Meanwhile, Yoel Perez Marcano, Venezuela’s ambassador to this country, who is also a member of the organising committee, said that studies by United Nations and the organisation of American States have concluded that “the general crisis of the world” affect women most in the exercise of their political, social, and economic rights.

He said that women are affected in terms of access to education, work, and equal opportunities to solve problems confronting them.

The diplomat said that this is not only a problem In St. Vincent and the Grenadines but also internationally. Since women are principally responsible for childcare, this limits their involvement in life even as policies are directed towards the incorporation of men at work, he said.

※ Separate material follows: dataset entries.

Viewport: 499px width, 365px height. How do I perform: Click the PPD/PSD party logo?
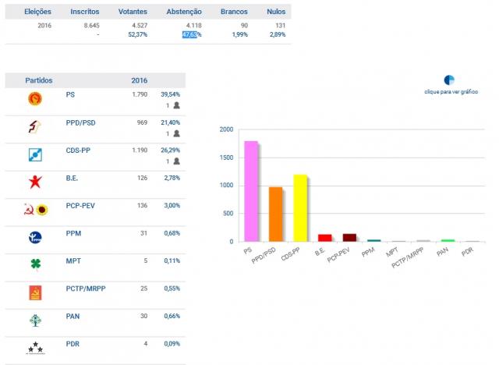click(35, 126)
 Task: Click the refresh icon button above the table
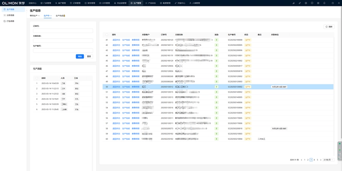click(329, 27)
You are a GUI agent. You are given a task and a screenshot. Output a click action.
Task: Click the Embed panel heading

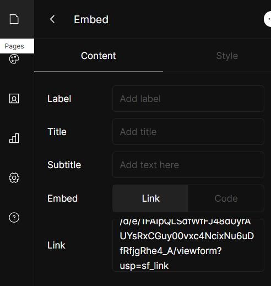91,19
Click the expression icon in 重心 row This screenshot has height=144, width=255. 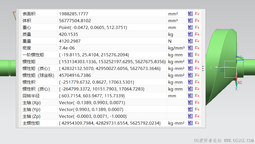(190, 27)
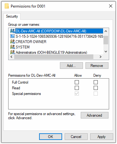This screenshot has width=117, height=144.
Task: Click the Remove button
Action: (x=97, y=66)
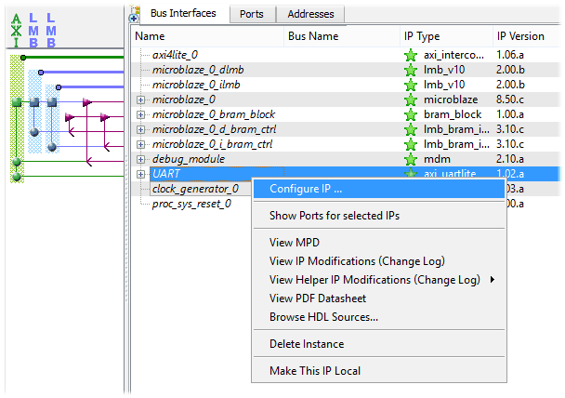Select Delete Instance in the context menu

point(307,344)
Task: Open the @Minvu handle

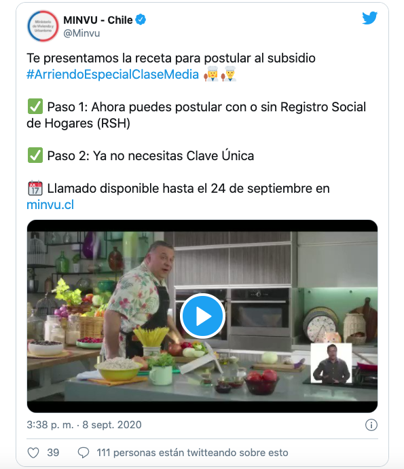Action: (x=81, y=33)
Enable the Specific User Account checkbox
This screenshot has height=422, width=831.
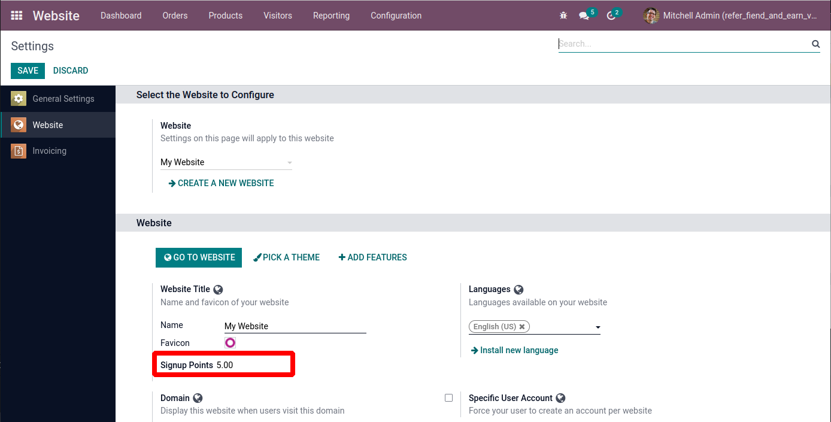[448, 398]
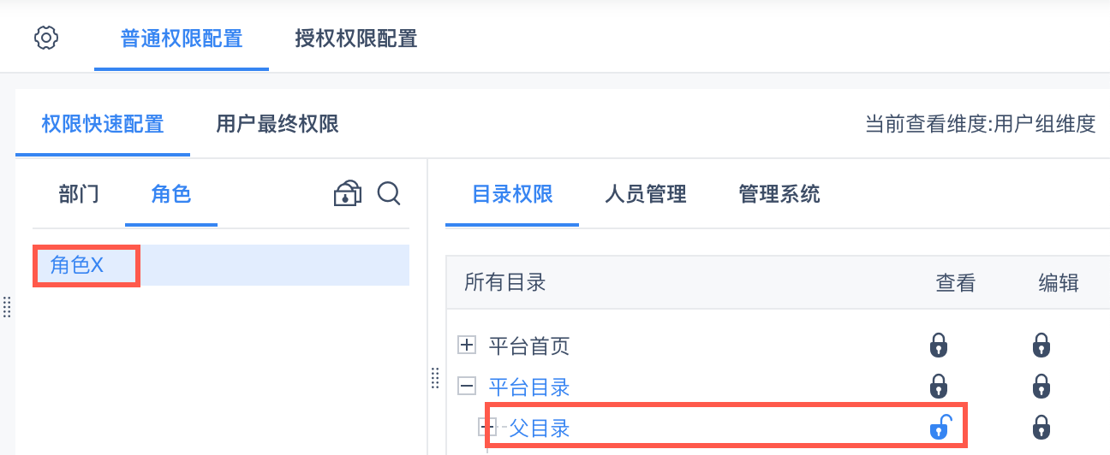Toggle the unlocked view permission for 父目录
1110x455 pixels.
coord(940,426)
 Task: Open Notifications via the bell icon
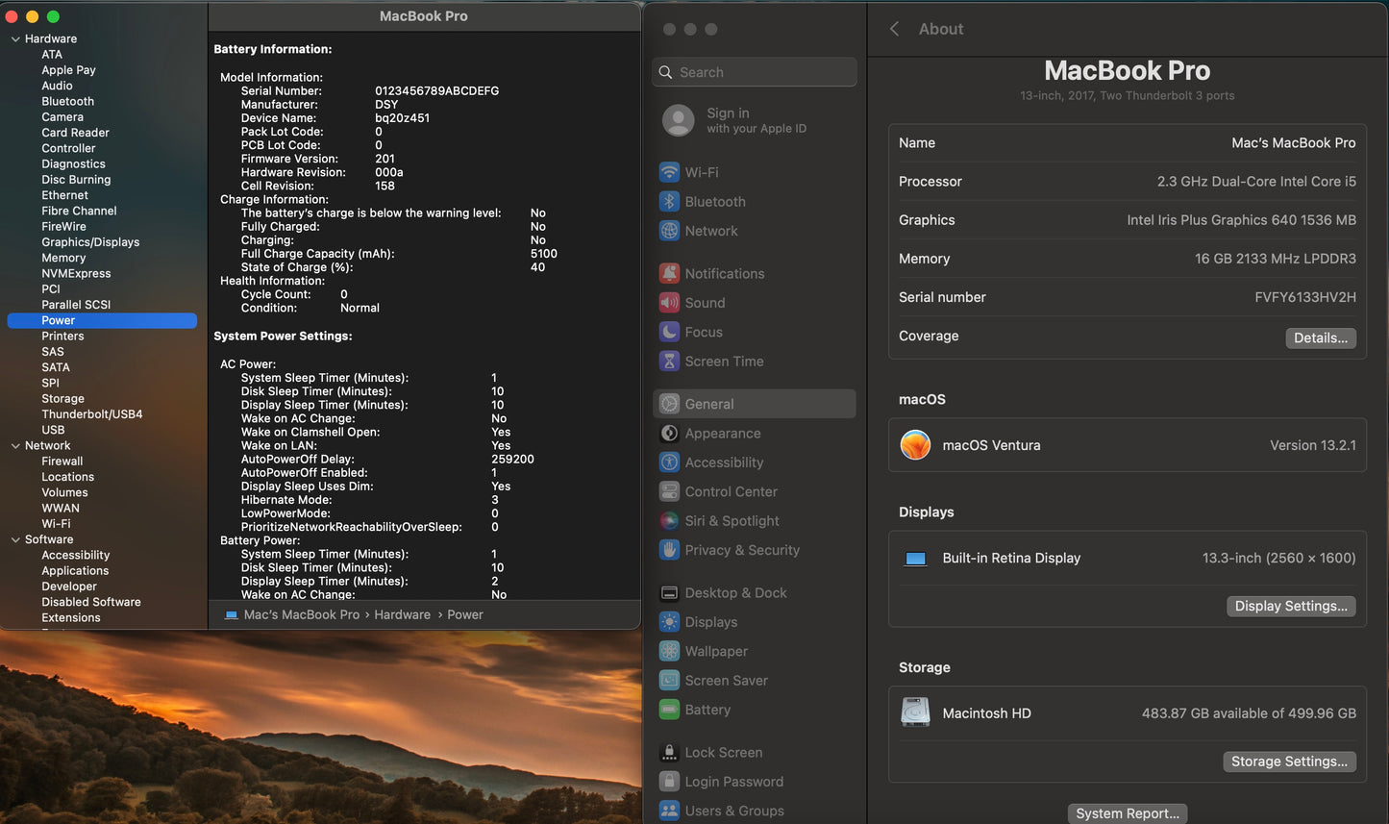coord(669,274)
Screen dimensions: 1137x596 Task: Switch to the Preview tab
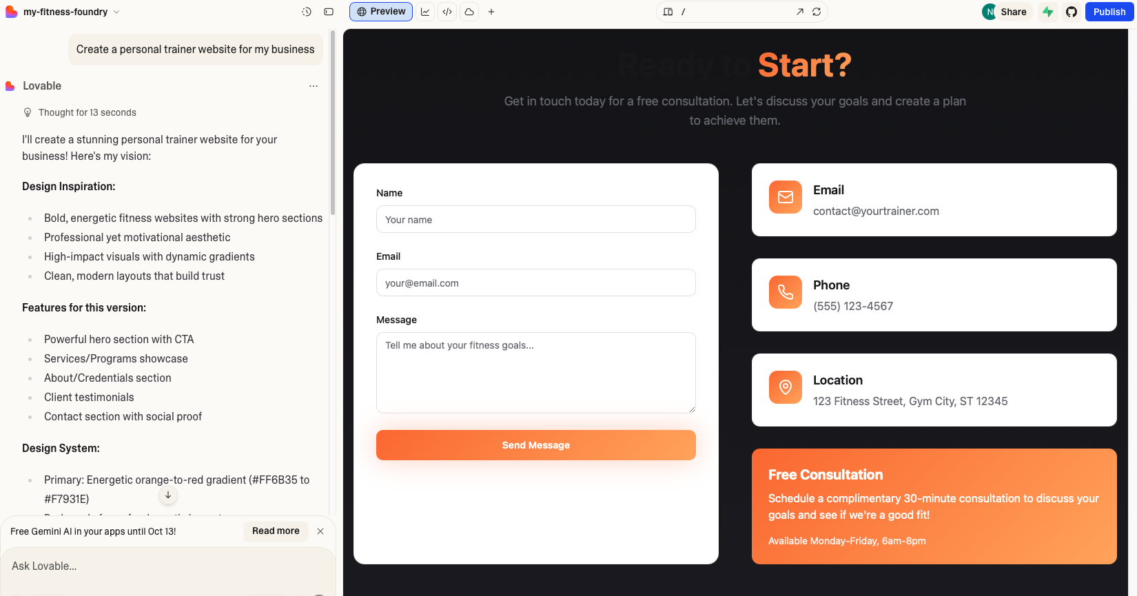381,12
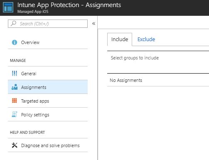
Task: Open Policy settings menu item
Action: point(48,114)
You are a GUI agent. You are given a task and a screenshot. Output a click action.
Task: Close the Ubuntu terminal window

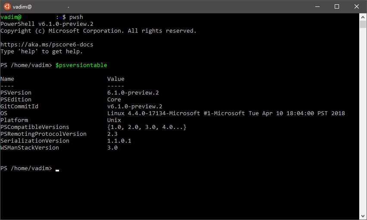357,6
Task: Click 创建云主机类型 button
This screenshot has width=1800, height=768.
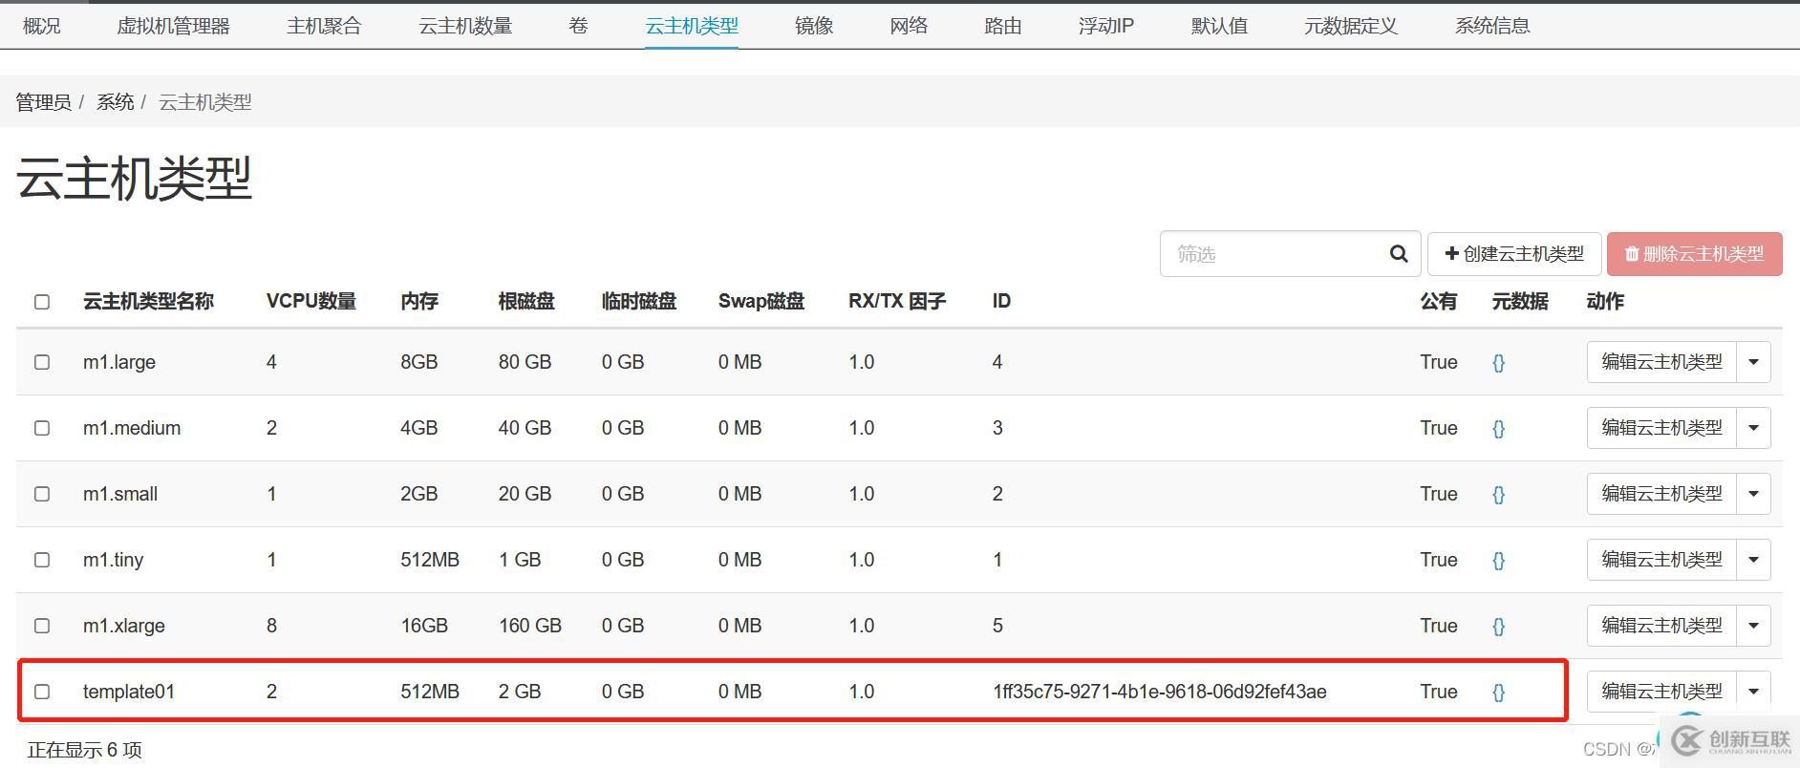Action: (1514, 254)
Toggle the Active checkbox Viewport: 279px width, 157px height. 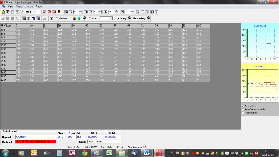[x=57, y=18]
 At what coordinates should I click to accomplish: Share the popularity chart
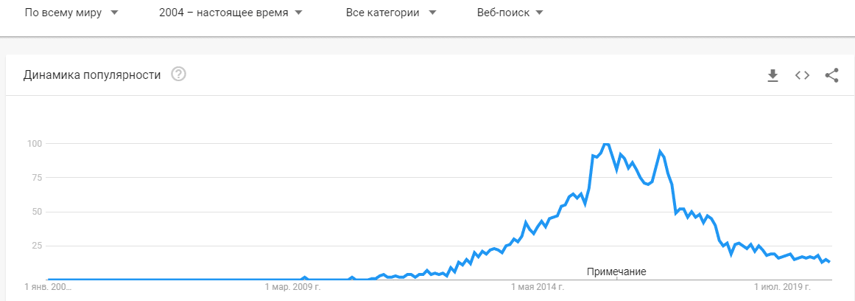click(x=831, y=75)
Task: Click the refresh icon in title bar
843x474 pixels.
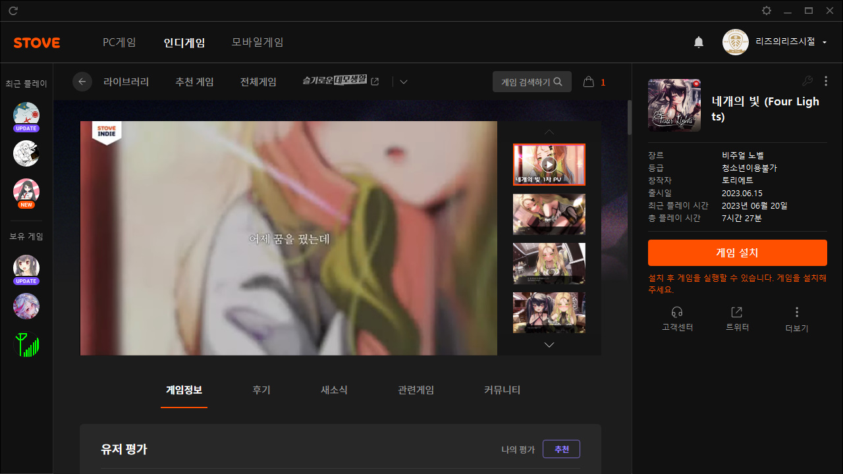Action: point(13,11)
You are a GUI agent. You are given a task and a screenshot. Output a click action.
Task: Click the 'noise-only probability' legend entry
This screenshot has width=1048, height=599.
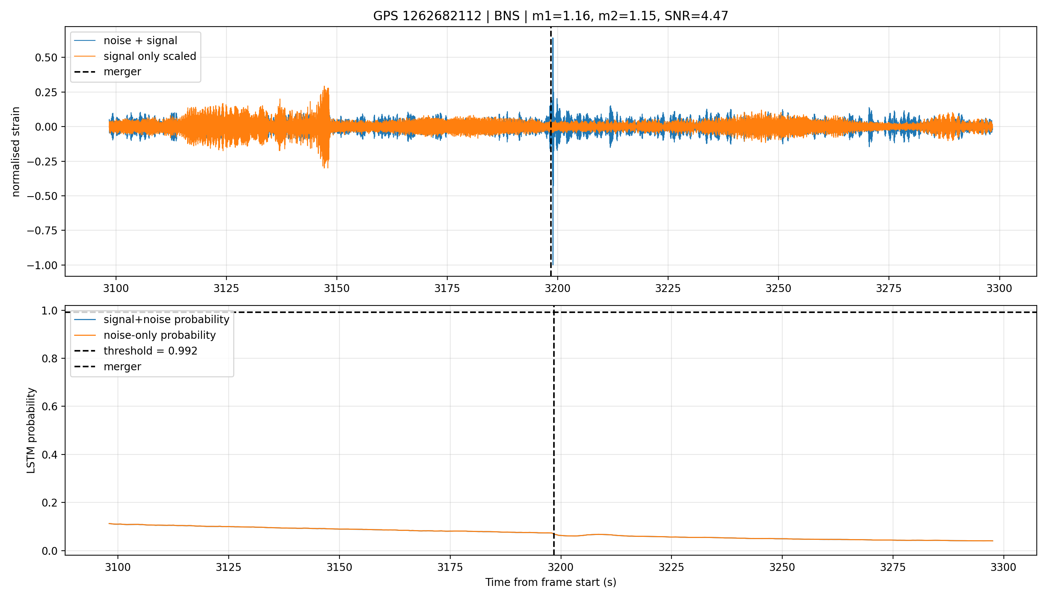pyautogui.click(x=145, y=335)
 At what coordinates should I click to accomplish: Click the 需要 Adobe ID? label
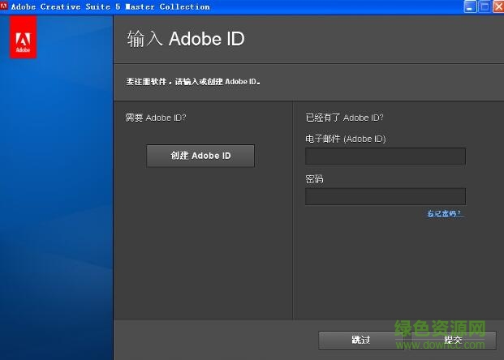156,118
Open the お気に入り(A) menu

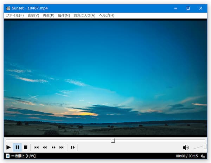84,15
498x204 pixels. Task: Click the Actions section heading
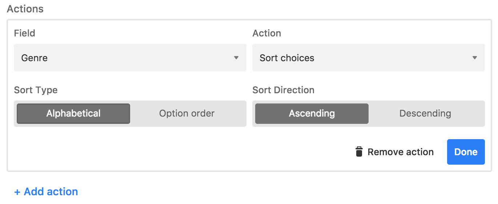click(25, 9)
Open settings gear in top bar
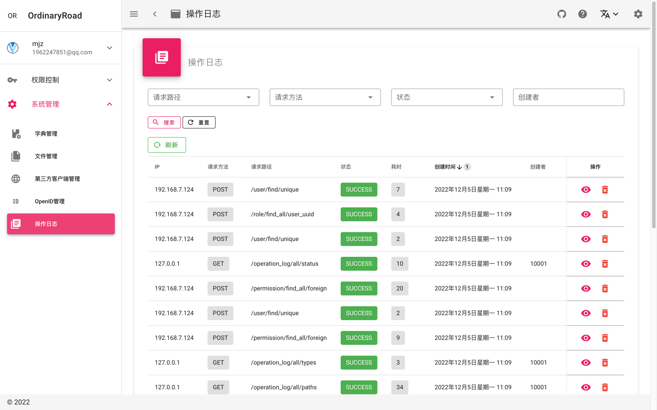 (638, 14)
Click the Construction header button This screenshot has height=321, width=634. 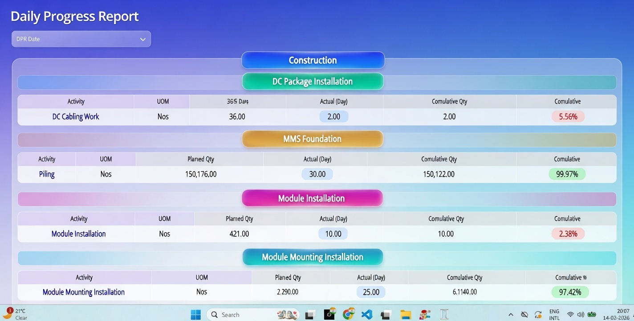[x=313, y=60]
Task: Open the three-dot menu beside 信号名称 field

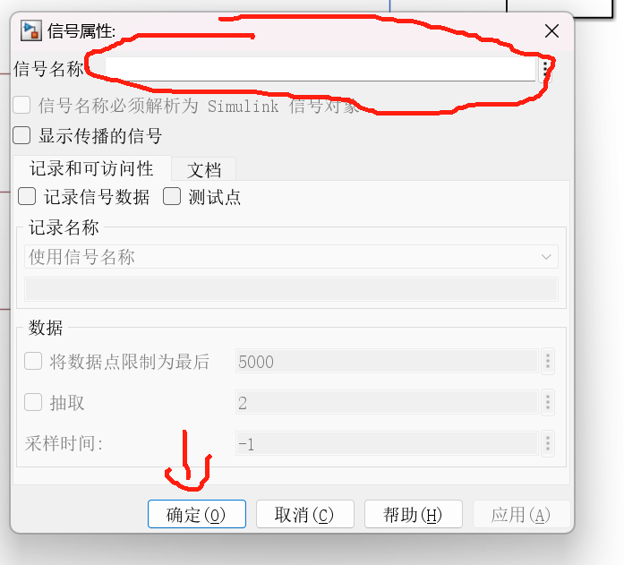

This creates a disequilibrium that affects women’s development opportunity, Marcano said, noting the United Nation Development Goals, which demands that all countries develop public policies to address important problems related to the quality of life of their citizens.

“The victims of such changes are precisely women because the percentage of women as head of homes and impoverished women have increased exponentially. And in this way, having a Women Congress in SVG is a decision to give a lead role to women in the solution of their problems and the problems of Vincentian society,” Marcano said through a translator.

“It is not a meeting to complain or to protest. No! It is to study what are the problems and what are the solutions, to especially take note of the opinions of women to find the answers to the problems. Because, in St. Vincent and the Grenadines, the Americas, and the world, without women, there are no solutions. And, with respect to all men, that is why we are having this congress,” the ambassador said.

The Congress will be held under the theme “Women Rising, Crisis and Response-Women as Agents of Change.”